The Quail Is the Highlight of Monterey Car Week

Photo credit: Tom Brady
Photo credit: Tom Brady

From Town & Country

For billionaire car collectors, Monterey Car Week each August is the ultimate event in the world, a rollicking celebration of excellence, commerce, charity, and glamorous camaraderie. There are more than 85,000 attendees, four vintage car rallies, seven auctions, with revenues of more than $400,000,000, thank you very much.

If the Pebble Beach Concours d’Elegance is the Kentucky Derby of automobiles, the Quail is its younger, hipper, more exclusive Woodstock, a meandering, discerning festival of food, wine, music, programs, and, of course, cars, swag, and auto-centric-must-have merch. For the past several years, and, now, boldly woven in the fabric of the week’s culture, The Quail is the one to watch.

“The Quail is a happening!” exclaimed pre-war French auto queen Merle Mullin, over Ruinart bubbles at an exclusive annual supper given by perennial best-in-classers Kasey and Peter McCoy. A “happening” indeed-250 show cars for competition, 6,500 guests from around the globe-a who’s who of movie icons, style setters, socialites, car-world dynasties, Internationals, hand-picked sponsors, and exhibitors de trop.

Donning their chicest finery, the Quail’s swells wander the commandeered golf fairways to peruse the vintage coupes, phaetons, drop heads, touring cars, muscle cars, the odd V16, as well as the concept cars, and latest never-before-seen models from today’s manufacturers.

To top it off, there were six live bands, and so much delicious food that I made an unabashed glutton of myself: I won’t write how many stops I made to the “Caviar and Champagne” tent or the gossamer pavilions of copious, superb excerpts from Peninsula Hotels’ best dining rooms. As for the Quail, make no mistake: with one day’s revenues of more than $20,000,000, this “happening” is big business, to be sure.

David Sydorick, whose 1937 Alfa Romeo made off with this year's coveted "Best-in-Show" at the Concours, says of the Quail and its sorcery, "Yes. Michael did all that."
Sir Michael Kadoorie, the charismatic elder statesman, heir, visionary of today's Peninsula Hotels-and storied car collector himself-sketched out the Quail, now in its 16th year, as a tonic to the storied, more formal dowager, the Concours.

Like the hotels he owns and runs, Sir Michael and his impeccable team imagined the Quail's every detail in its characteristic Kadoorie DNA: uncompromising, unapologetic, first class. It seems fitting the next car event he's conjuring this coming winter in Paris is called, "The Best of the Best," a lollapalooza of show winners from similar-if there are any-auto events around the world.

Photo credit: Adam Swords
Photo credit: Adam Swords

My visit to this year's Quail began appropriately, albeit lavishly, in Beverly Hills with the Black Badge Wraith in Salamanca Blue-a $450,000, 12 cylinder, personal luxury car, the fastest Rolls Royce ever made.

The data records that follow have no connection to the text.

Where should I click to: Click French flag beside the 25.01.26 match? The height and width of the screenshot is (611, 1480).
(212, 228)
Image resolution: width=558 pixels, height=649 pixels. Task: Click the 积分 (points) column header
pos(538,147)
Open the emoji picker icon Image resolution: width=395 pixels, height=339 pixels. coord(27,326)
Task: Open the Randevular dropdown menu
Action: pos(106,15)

Despite its speed and finesse, the Wraith is no sports car-it's a well-honed symphony of luxury and style whose road-commanding, stately presence rarely goes unenvied by fellow drivers, pedestrians, gas attendants, or valet parkers.

En route to and from the Monterey Peninsula, I squired the Wraith along twists and turns of the most majestic road in America-Highway 1 from Big Sur to Carmel, with its never-failing-to-gobsmack views of the Pacific and the cliffs leading down to it. The six-plus hours of road time from Los Angeles seemed but a necessary pause-point in utter ecstasy, the very "Spirit of Ecstasy," as Rolls' hood statue is called.

But, with all this headiness, there's one thing that remains real, grounded, and perfectly clear in my vision of the mirage that is a week there: unlike the art world, the horse world, the golf world, still (and paradoxically) the car world is made of ladies and gentlemen. I am sure it's a golden age that will change as the stakes get higher and higher, but for now there's a community of collectors who are friends, who are genuinely happy for each other, happy to see each other's other-worldly vehicles, happy to cheer, happy to participate, happy just to be there whether they win or lose.

When, like a tsunami, Anne Brockington Lee's 1953 Lancia "Aurelia" devastated the Quail's "Best-in-Show" category, a Dutch collector grandee-herself no stranger to the Circle of Champions-whispered, "darling, of course Anne won. She simply has the best cars."